__Task requirements__
Please set down, with no changes, every line of the material below from the one containing "448x157 pixels." through the end. Skip the pictures.

__Information__
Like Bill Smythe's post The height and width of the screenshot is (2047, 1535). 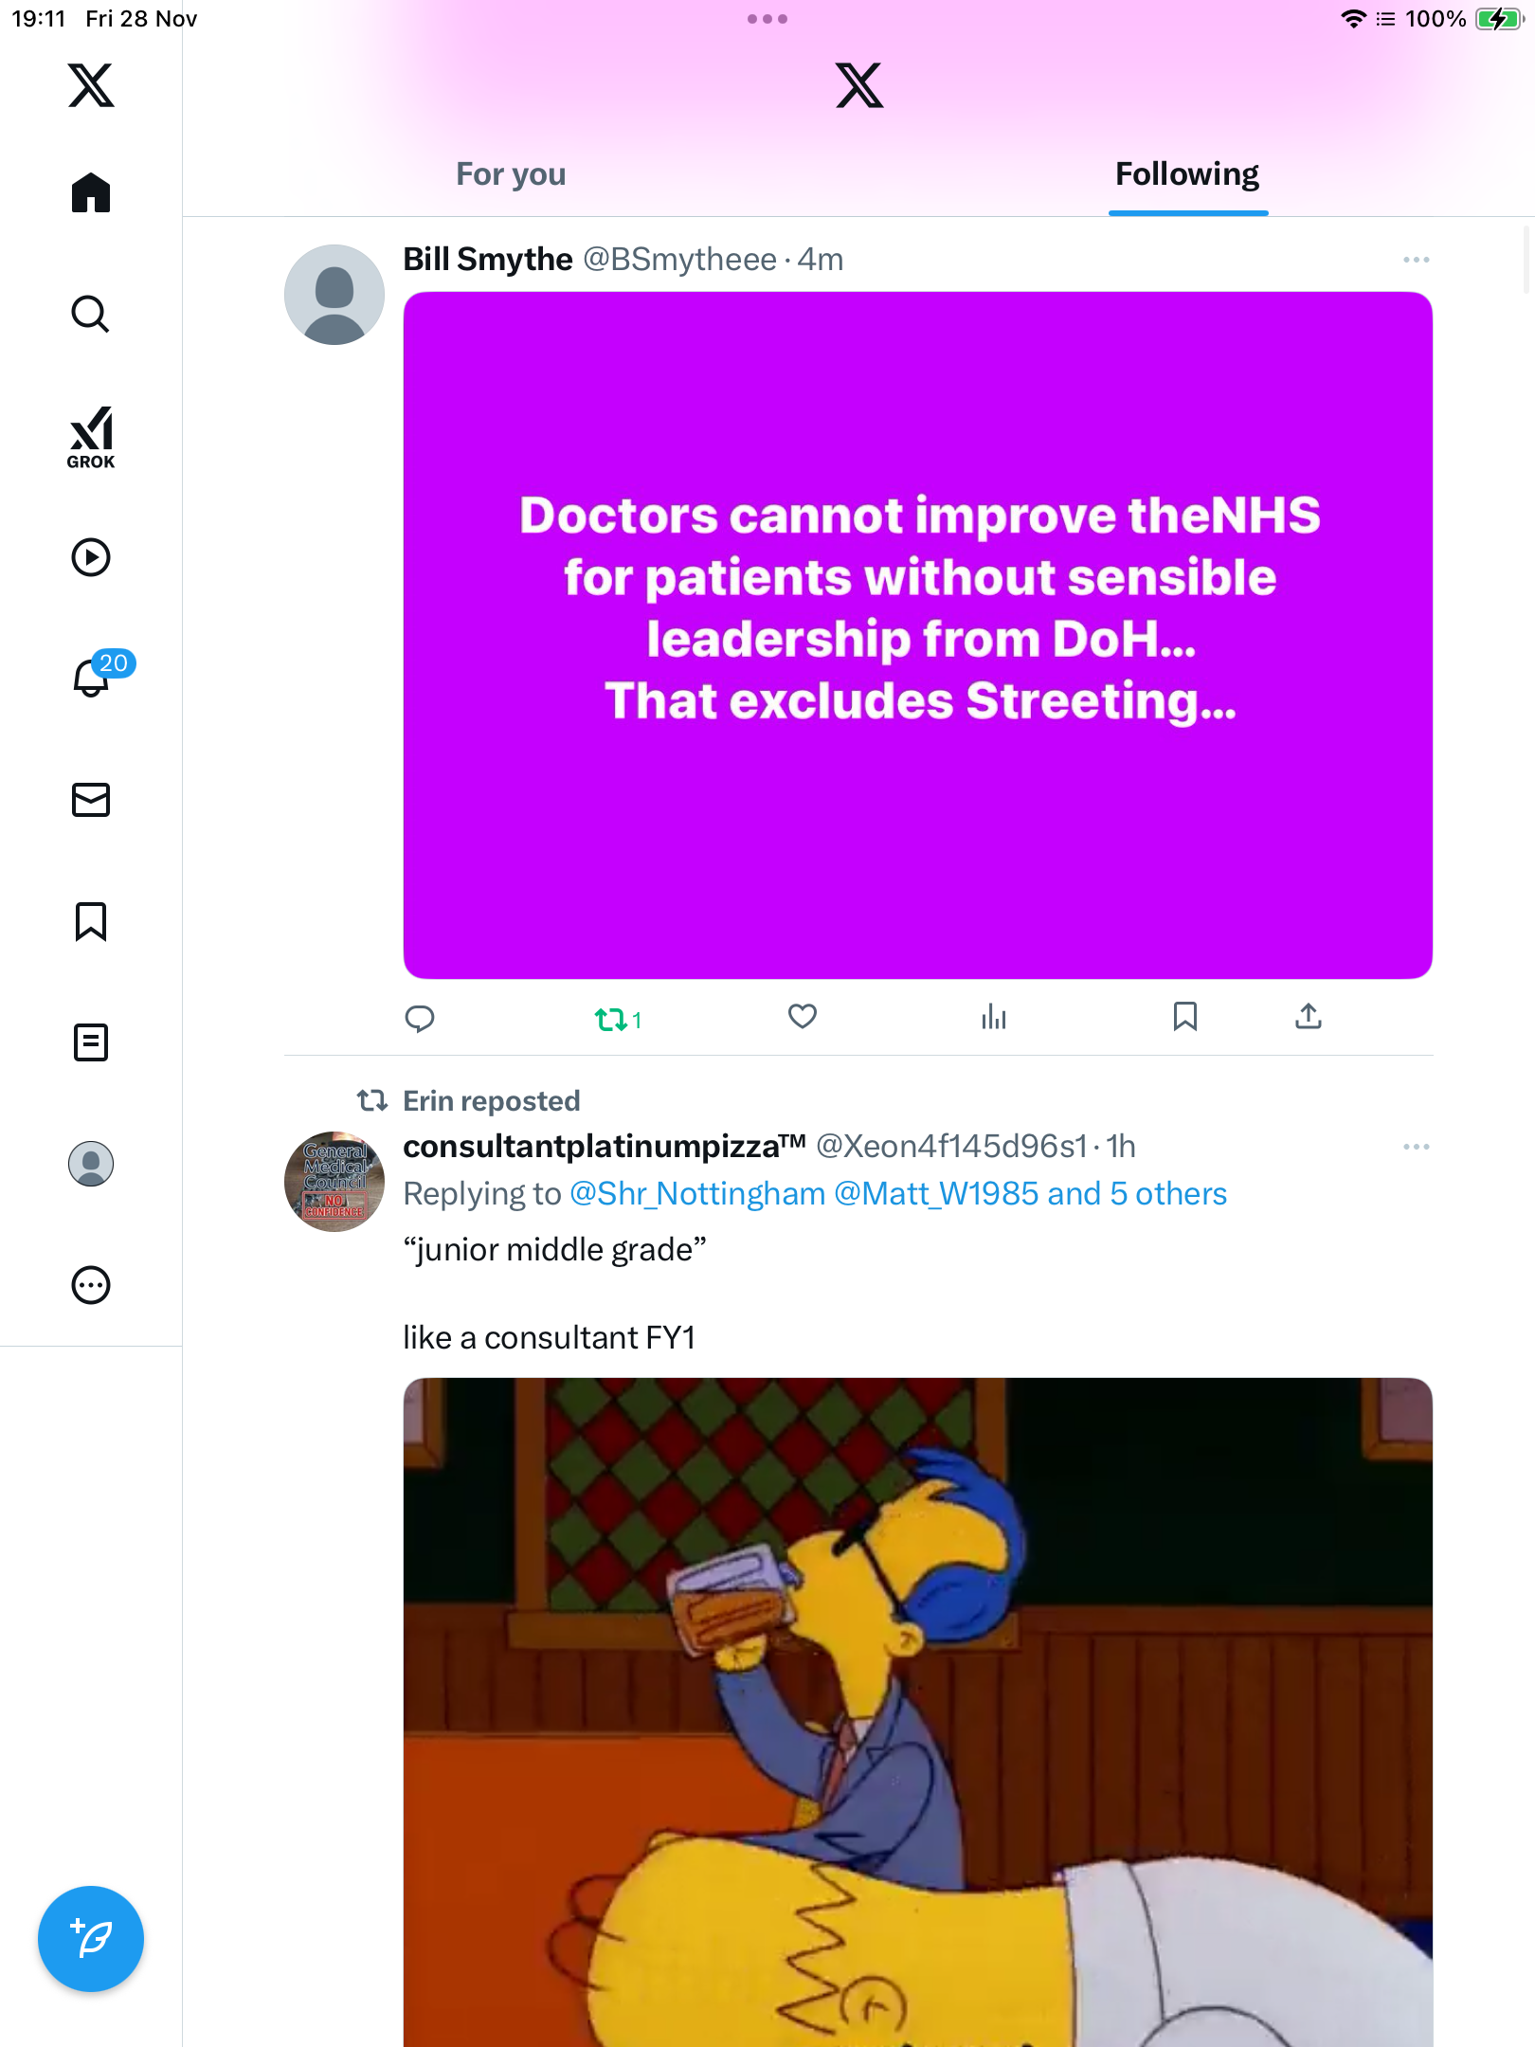click(803, 1017)
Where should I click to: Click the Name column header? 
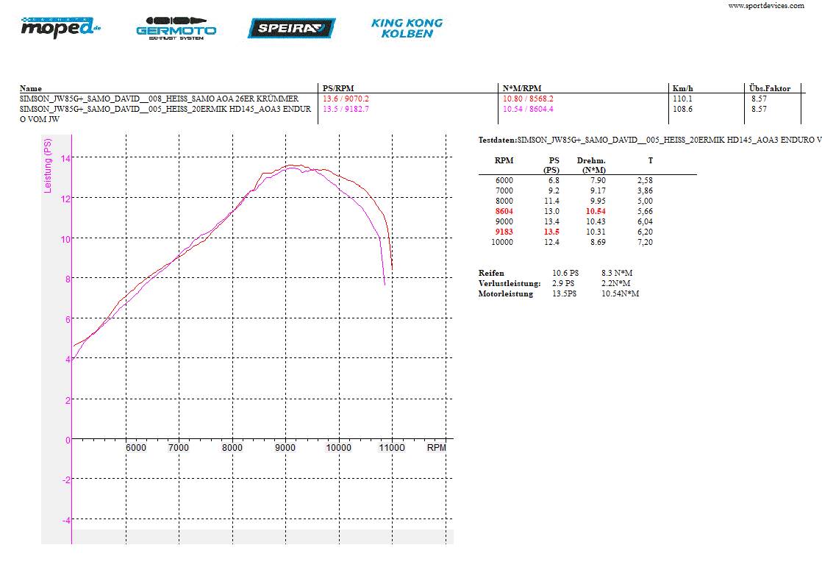31,88
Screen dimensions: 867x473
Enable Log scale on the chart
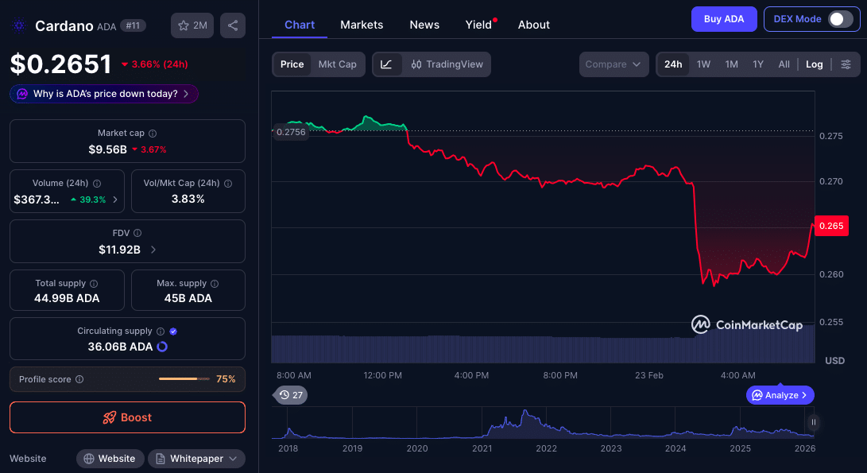pos(814,64)
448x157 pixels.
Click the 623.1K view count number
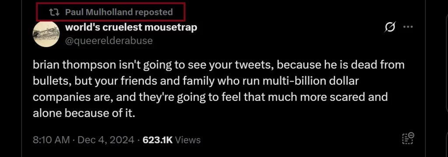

__Answer to the exercise__
448x157 pixels.
Click the 623.1K view count number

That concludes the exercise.